Untätig ist er deshalb keineswegs. Er hat drei weitere Comic-Bücher verfasst, allerdings ohne sie selbst zu veröffentlichen bzw. sich die Mühe der Verlagssuche zu machen. Eines handelt von Schani Breitwieser, dem "Robin Hood von Meidling", eines von den PartisanInnen im Salzkammergut und eines von der jüdischen Schauspielerin und Schriftstellerin Lili Grün. Derzeit arbeitet er an einem Buch über jüdische Partisanen in Litauen.

Woher kommt der Hang zum Unterdog, der Drang, mutige Menschen aus dem Schatten der Geschichte ans Licht zu holen? "Eigentlich hab ich immer vor, was Lustiges oder einen Krimi zu machen. Doch dann kommt mir wieder eine G'schicht unter, die zu wichtig ist, als dass sie verloren geht."

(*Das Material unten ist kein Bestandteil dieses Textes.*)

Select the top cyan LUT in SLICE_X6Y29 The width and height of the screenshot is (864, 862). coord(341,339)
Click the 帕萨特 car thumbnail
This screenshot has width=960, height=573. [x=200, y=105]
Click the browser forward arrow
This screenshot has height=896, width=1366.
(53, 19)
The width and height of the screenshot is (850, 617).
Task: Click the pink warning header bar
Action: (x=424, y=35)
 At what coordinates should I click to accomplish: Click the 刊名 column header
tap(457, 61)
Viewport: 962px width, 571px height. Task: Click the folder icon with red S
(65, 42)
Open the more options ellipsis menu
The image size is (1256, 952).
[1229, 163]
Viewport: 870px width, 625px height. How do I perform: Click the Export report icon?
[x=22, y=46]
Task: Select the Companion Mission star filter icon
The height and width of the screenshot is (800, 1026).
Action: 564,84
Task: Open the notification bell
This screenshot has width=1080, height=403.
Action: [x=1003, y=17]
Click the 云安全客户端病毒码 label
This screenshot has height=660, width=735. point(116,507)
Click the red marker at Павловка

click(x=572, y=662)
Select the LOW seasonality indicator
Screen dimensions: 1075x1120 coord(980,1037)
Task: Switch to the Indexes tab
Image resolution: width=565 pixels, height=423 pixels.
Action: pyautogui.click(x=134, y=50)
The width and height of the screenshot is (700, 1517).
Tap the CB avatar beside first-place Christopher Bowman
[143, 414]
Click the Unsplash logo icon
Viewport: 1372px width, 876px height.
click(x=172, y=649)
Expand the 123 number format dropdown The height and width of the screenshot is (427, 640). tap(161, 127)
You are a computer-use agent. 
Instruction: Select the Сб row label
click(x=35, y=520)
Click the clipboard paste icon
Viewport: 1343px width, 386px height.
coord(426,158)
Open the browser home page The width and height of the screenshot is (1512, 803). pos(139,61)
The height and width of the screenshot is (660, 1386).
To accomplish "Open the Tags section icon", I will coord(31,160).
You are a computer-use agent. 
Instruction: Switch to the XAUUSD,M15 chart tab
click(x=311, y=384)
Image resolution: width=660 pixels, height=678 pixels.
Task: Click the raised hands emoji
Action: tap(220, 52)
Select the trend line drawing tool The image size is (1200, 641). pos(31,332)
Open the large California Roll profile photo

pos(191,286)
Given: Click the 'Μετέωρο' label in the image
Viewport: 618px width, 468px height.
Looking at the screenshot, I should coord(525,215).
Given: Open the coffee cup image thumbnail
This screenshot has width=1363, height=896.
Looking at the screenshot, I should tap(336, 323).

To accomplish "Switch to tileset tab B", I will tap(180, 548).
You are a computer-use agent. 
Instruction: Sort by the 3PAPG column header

Dass erstmals ein Verlag an ihn herangetreten ist, gibt ihm neuen Antrieb. Weitere Veröffentlichungen bei Bahoe Books sind in Planung. Vielleicht gelingt es ihm aber auch, auf der neuen deutsche Welle an historischen Graphic Novels mitzureiten – ein Trend, dem Fatzinek lang voraus war. Wie auch immer, fügt der "Gschichtldrucker" mit einem Augenzwinkern hinzu: "Spätestens posthum kommt's retour." So wie bei vielen Widerstandskämpfern, die erst lange nach ihrem Tod rehabilitiert wurden. (Karin Krichmayr, 12.2.2016)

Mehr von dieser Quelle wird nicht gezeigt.